De 2002 à 2005 j’ai travaillé avec les stagiaires de AERI, qui propose des stages à des personnes en difficulté à Montreuil. J’y ai ouvert un atelier de lectures enregistrées. S’y croisent des textes de Ghérasim Luca, Marguerite Duras, Racine, Andreï Tarkosvky, Godard, Beckett, Karl Marx…

« Il me semble que tu as trouvé une belle manière d'agencer deux lignes distinctes dans la rumeur du monde. Il a dans ta proposition quelque chose qui met en tension deux formes de la communauté : celle glorieuse du prolétariat (malgré sa mortifère fuite en avant qui fut la sienne de la gestion de la classe ouvrière et de la production d'État), dans ce qu'il a de modalités de désidentification en même temps que de subjectivation collective de la puissance; et celle plus "spirituelle" (?) des procédures d'hospitalité et/ou de compagnonnage dans le voyage des gueux, des parias, des drogués, des fous prêts à s'embarquer dans la nef des fous qui traverselLes Régions, celle des petites communautés de vie que nous essayons ensemble à AERI de faire vivre en dépit des lignes de mort contenues dans les substances, les dispositifs institutionnelles, les appareils de pouvoir et d'identification, les machines monothéistes… » Josep Raffanell I Orra, psychologue.
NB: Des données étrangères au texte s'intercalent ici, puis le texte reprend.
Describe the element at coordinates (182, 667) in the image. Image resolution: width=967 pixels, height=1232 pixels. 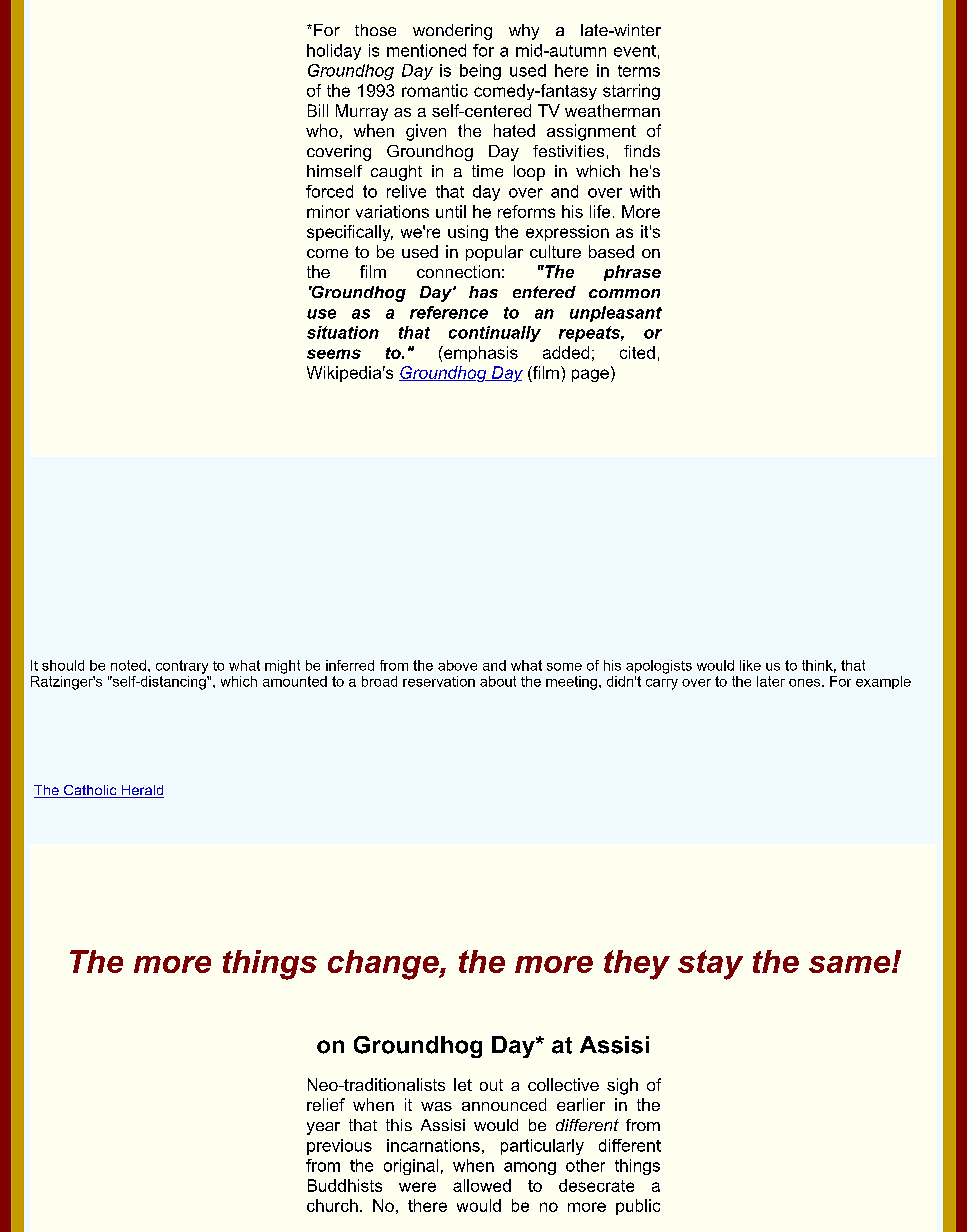
I see `contrary` at that location.
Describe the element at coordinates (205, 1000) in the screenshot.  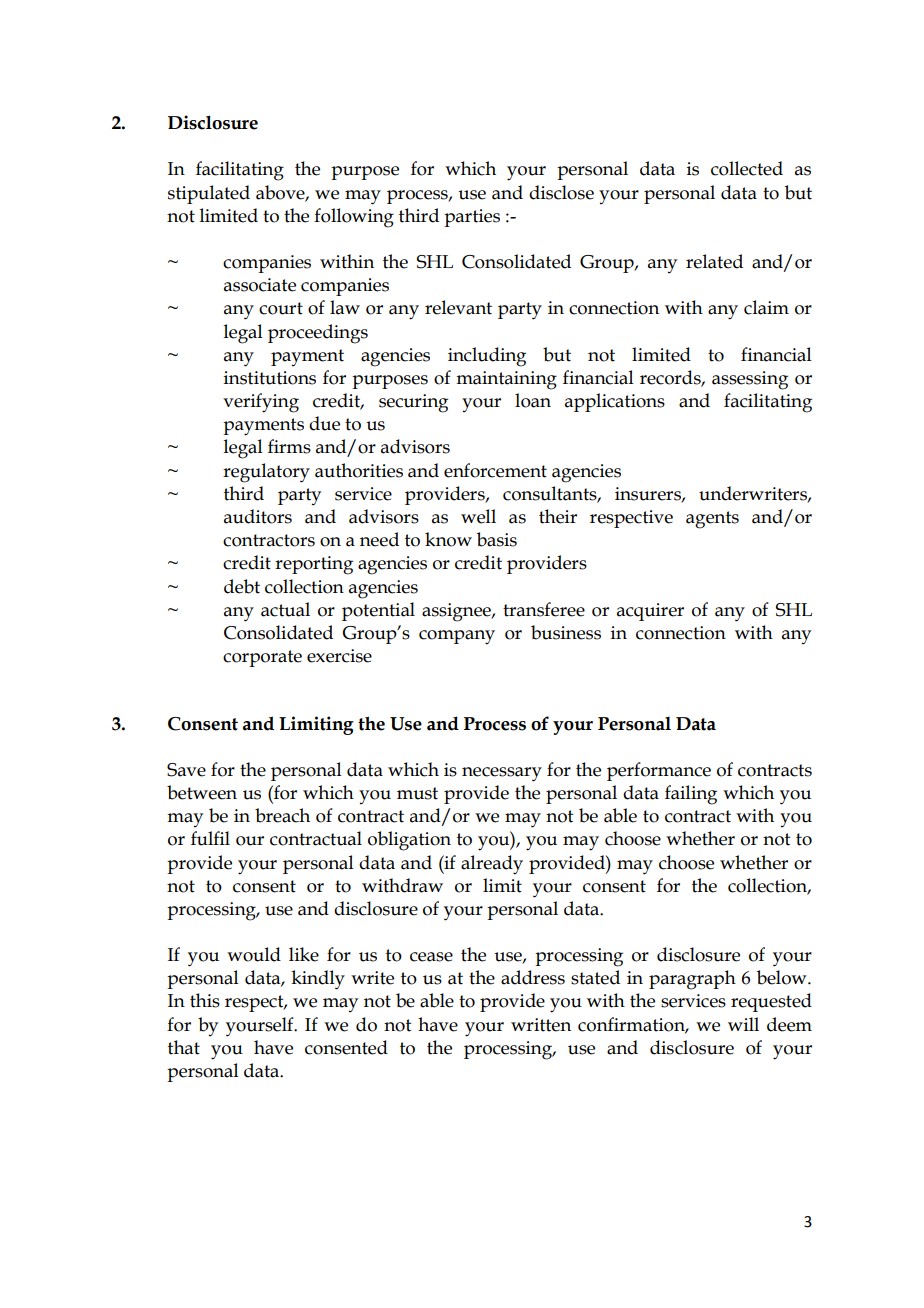
I see `this` at that location.
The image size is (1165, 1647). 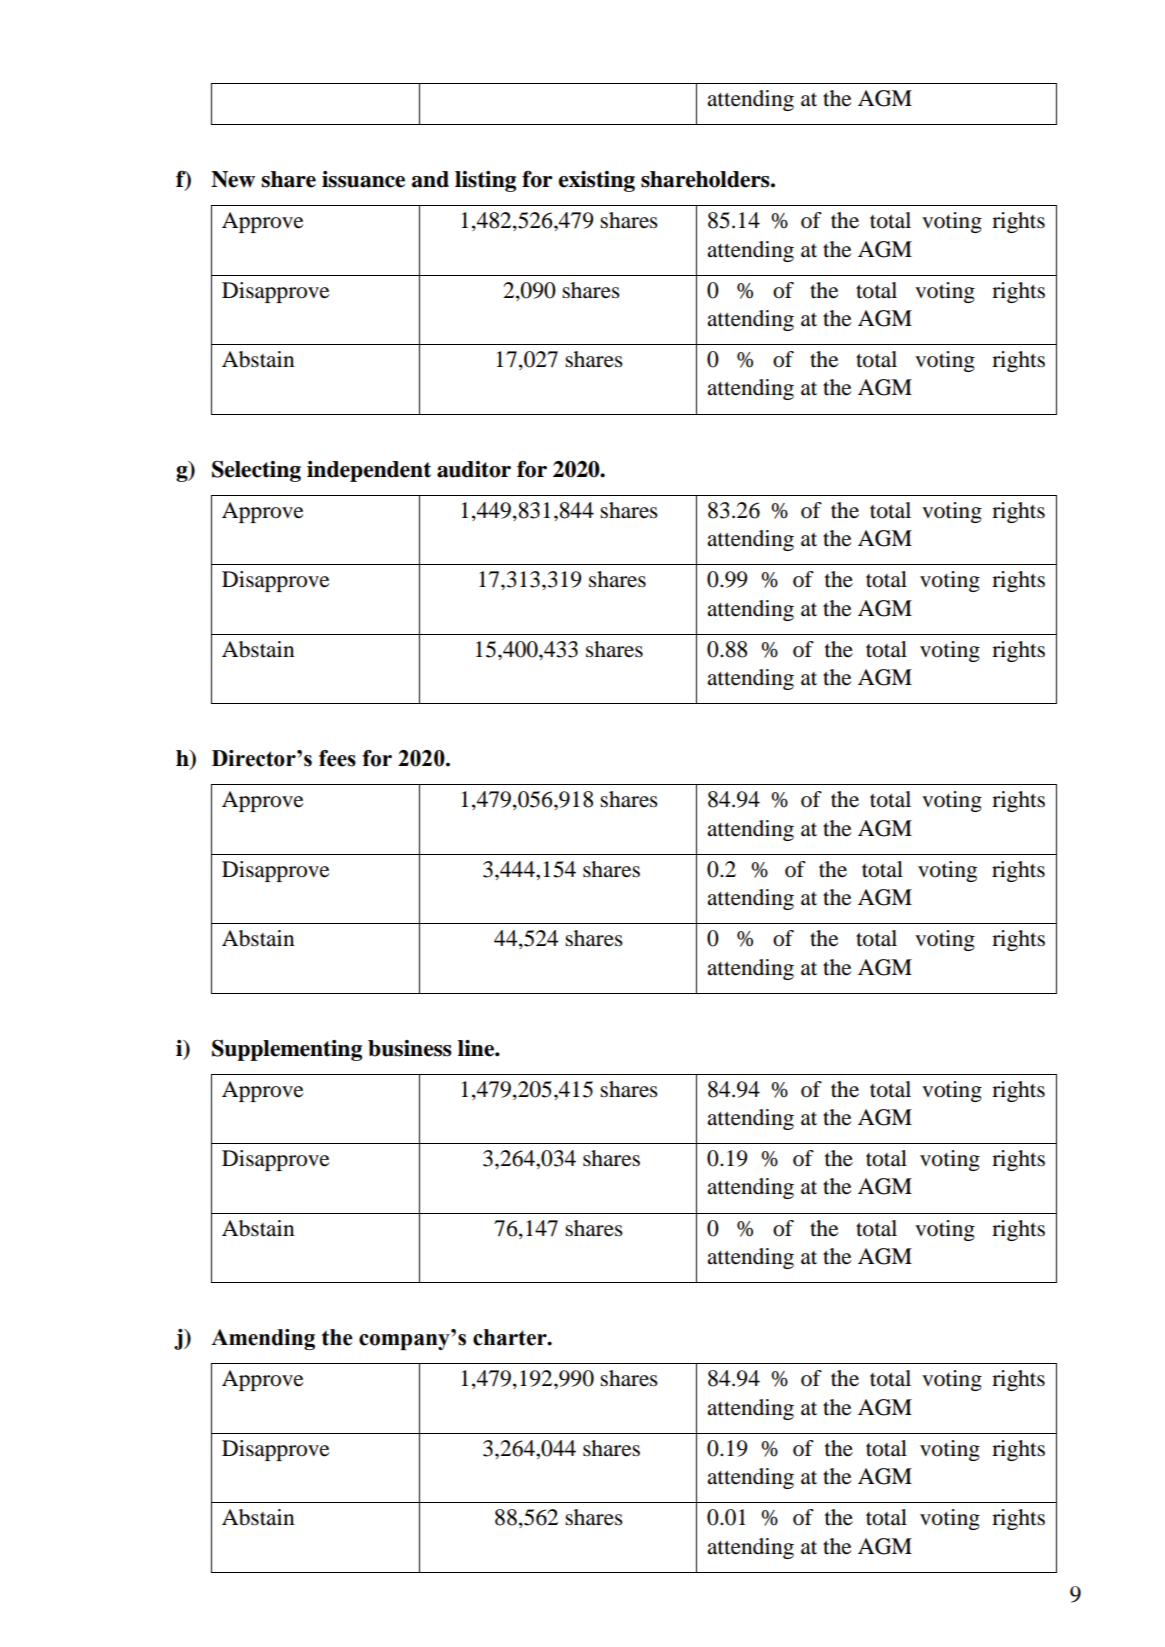 I want to click on existing, so click(x=597, y=181).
Des images sonores accompagnent GRENZE. Les formes et figures sont pour la plupart des corps sonores avec leurs sons spécifiques qui évoluent pendant toute la durée de la performance vidéo.
Le dialogue prend place entre les sons. Le vent s’installe au centre des images et agit comme propagateur ou révélateur des images sonores.
Emeric Aelters compose l’ensemble des corps sonores et une musique électronique originale en direct pendant toute la durée de la vidéo performance.
Aelters suit une carrière en solo dans le milieu de la musique électronique européenne.